*** Opening of EXERCISE INPUTS ***

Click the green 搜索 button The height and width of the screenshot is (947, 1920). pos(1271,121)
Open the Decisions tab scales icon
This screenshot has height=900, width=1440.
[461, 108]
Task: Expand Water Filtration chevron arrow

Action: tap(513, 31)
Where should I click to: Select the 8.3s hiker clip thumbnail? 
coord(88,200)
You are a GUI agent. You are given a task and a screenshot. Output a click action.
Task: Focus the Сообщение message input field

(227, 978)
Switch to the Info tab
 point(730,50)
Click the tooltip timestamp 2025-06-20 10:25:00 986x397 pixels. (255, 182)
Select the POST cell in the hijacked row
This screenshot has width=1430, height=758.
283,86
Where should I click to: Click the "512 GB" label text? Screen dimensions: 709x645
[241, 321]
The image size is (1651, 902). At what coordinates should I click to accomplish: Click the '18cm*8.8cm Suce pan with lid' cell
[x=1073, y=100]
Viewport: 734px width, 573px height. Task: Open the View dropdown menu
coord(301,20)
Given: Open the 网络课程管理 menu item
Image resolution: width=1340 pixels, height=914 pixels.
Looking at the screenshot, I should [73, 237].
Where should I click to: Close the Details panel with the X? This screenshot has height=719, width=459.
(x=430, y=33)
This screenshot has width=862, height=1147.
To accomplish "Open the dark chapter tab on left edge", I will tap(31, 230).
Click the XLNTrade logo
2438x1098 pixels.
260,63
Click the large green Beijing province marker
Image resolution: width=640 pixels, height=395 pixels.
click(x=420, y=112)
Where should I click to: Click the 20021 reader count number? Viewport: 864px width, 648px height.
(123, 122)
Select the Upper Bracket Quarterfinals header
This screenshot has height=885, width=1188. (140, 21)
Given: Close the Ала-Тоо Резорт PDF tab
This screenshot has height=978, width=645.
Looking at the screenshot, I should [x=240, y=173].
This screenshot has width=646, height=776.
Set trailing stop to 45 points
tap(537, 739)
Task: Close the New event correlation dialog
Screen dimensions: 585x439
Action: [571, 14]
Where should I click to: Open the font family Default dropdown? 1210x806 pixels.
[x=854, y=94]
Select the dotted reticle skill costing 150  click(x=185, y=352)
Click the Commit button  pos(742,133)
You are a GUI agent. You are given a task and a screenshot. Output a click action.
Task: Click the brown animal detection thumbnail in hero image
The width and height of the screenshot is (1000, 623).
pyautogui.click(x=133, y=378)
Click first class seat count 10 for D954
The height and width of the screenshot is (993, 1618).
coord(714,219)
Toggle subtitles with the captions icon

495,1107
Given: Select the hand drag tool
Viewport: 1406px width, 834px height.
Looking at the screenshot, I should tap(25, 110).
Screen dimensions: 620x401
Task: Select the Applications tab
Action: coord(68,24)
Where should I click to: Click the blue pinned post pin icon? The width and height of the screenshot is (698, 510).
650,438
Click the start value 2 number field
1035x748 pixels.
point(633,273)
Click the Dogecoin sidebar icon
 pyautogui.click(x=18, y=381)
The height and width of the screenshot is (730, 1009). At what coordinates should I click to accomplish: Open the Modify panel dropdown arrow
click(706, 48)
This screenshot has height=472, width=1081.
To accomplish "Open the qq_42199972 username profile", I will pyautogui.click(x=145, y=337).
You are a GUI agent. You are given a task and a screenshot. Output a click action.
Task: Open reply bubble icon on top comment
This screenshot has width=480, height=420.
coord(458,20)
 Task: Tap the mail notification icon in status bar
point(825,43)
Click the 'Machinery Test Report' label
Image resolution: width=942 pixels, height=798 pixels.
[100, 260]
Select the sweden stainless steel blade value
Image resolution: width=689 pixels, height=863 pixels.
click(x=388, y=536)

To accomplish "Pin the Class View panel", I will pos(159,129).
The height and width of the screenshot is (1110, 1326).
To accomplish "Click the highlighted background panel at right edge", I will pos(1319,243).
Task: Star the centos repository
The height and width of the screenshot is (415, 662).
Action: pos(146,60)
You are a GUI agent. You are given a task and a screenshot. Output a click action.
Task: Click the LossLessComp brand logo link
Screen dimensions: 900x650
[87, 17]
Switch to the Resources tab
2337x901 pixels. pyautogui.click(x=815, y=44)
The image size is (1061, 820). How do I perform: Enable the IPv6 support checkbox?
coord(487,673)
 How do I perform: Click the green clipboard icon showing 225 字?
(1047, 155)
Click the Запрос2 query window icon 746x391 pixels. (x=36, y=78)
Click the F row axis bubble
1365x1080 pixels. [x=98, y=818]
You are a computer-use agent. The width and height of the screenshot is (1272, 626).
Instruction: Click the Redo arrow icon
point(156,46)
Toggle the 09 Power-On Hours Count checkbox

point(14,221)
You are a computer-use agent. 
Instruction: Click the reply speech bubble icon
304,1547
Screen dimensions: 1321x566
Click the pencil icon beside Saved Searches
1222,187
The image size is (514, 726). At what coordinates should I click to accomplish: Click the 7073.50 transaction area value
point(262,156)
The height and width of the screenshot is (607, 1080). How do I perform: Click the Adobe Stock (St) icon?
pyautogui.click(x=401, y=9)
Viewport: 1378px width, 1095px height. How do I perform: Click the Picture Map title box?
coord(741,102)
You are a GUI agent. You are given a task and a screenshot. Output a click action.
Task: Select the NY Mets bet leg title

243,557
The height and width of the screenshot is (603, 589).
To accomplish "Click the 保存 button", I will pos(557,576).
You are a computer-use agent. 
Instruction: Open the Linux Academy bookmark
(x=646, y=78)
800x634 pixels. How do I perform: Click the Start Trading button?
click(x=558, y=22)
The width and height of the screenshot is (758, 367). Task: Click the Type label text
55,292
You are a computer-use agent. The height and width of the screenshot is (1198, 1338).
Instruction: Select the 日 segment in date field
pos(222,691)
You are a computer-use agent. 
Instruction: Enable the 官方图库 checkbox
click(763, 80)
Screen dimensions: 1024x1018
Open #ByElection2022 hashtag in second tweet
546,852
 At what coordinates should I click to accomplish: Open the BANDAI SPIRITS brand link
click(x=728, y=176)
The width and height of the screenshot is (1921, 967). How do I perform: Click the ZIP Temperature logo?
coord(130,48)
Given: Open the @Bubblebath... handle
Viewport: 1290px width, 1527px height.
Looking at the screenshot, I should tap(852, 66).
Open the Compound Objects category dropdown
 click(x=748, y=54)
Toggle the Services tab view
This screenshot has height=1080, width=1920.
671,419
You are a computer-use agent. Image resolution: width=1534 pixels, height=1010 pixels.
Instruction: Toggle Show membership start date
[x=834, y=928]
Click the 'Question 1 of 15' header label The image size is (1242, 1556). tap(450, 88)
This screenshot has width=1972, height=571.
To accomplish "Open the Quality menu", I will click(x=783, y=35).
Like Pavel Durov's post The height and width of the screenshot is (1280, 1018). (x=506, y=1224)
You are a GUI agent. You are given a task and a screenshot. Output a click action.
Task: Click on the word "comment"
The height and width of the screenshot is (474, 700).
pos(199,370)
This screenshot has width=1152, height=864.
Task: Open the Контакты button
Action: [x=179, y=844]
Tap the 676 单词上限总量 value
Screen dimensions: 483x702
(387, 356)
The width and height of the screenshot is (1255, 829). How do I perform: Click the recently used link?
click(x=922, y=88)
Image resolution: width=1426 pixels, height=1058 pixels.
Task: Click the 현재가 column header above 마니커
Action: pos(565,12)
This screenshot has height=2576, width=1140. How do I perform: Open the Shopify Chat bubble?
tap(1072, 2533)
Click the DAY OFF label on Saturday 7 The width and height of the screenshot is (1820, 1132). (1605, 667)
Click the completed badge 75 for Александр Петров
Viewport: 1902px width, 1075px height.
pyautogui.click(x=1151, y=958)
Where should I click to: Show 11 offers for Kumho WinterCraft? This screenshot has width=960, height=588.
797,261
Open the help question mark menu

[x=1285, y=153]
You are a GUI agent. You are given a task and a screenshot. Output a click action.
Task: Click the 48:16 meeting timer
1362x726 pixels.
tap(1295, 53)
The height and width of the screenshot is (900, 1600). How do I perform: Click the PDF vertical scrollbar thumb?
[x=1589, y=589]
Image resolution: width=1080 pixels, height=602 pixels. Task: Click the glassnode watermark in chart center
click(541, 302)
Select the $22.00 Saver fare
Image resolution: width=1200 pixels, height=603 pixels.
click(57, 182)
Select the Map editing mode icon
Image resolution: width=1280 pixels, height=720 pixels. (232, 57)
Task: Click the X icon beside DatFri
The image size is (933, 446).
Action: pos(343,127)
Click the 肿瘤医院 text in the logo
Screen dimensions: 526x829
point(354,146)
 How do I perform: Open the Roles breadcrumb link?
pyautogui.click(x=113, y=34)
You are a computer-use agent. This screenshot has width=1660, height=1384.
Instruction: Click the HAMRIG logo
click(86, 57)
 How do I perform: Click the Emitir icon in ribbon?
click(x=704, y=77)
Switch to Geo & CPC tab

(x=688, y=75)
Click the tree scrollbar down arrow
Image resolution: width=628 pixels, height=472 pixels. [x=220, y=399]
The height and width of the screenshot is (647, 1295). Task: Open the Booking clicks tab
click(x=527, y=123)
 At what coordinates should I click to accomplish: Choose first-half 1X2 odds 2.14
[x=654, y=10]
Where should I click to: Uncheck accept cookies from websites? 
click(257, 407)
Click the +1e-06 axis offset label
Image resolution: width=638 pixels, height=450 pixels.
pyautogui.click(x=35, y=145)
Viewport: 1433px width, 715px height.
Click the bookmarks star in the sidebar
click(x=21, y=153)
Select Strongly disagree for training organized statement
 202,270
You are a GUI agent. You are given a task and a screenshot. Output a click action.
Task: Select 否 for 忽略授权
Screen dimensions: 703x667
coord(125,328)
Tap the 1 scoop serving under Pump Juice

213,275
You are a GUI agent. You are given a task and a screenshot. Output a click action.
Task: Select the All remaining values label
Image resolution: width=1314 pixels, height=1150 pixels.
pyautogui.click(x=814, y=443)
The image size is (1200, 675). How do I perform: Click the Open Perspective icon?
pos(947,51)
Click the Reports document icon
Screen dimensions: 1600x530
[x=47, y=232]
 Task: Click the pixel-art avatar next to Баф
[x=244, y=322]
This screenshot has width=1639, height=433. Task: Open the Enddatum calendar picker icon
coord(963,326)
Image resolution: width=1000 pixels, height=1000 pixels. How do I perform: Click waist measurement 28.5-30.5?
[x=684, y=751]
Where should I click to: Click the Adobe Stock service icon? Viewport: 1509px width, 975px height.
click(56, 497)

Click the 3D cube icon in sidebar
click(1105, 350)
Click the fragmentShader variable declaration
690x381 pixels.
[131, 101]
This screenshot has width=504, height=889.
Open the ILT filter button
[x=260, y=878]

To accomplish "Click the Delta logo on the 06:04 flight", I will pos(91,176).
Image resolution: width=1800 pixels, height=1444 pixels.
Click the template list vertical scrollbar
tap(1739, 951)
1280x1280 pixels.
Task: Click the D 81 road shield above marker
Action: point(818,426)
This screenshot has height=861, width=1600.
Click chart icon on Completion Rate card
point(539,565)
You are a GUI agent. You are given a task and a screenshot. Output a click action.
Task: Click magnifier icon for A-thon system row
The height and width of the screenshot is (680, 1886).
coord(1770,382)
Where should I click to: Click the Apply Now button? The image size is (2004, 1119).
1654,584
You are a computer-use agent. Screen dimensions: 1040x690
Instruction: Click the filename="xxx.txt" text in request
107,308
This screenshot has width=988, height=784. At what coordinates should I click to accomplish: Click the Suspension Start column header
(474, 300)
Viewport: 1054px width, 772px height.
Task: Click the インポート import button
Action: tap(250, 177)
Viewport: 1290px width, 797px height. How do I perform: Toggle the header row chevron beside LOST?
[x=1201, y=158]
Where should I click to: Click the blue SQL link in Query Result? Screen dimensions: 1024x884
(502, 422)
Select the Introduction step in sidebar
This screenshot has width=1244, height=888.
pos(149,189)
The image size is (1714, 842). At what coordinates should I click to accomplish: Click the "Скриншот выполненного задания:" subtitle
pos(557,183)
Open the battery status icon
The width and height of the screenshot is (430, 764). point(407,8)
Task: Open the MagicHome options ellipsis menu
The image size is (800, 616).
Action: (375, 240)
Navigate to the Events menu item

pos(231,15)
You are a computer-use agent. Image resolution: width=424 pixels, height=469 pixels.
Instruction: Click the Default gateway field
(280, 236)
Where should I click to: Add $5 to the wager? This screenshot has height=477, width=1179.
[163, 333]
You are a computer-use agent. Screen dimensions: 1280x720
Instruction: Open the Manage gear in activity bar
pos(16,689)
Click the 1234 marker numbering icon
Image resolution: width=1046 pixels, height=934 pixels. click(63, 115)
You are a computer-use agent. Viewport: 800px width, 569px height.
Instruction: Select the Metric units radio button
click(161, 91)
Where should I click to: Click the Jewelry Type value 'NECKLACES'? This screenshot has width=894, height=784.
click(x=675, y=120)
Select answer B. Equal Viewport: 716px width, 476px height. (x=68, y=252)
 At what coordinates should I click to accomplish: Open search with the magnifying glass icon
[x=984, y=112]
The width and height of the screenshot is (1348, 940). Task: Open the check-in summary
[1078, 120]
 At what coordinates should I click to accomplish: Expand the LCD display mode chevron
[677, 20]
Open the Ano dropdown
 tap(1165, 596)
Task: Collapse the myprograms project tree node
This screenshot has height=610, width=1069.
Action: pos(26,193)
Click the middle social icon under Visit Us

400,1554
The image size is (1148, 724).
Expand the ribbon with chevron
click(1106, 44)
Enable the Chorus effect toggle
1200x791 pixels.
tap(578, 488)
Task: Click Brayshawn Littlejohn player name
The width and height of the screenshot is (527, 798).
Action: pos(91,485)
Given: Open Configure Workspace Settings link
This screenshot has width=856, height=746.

*** Close of EXERCISE INPUTS ***

* THE PROBLEM: Search the entries for the string "will" and copy each line where it occurs.

* ANSWER BELOW:
To accomplish "Open the dark chapter tab on left edge", I will tap(31, 230).
To accomplish "Open the qq_42199972 username profile", I will pyautogui.click(x=145, y=337).
To accomplish "Pin the Class View panel", I will pos(159,129).
To accomplish "Click the highlighted background panel at right edge", I will pos(1319,243).
To accomplish "Click the 保存 button", I will pos(557,576).
To accomplish "Open the Quality menu", I will click(x=783, y=35).
To accomplish "Click the Delta logo on the 06:04 flight", I will pos(91,176).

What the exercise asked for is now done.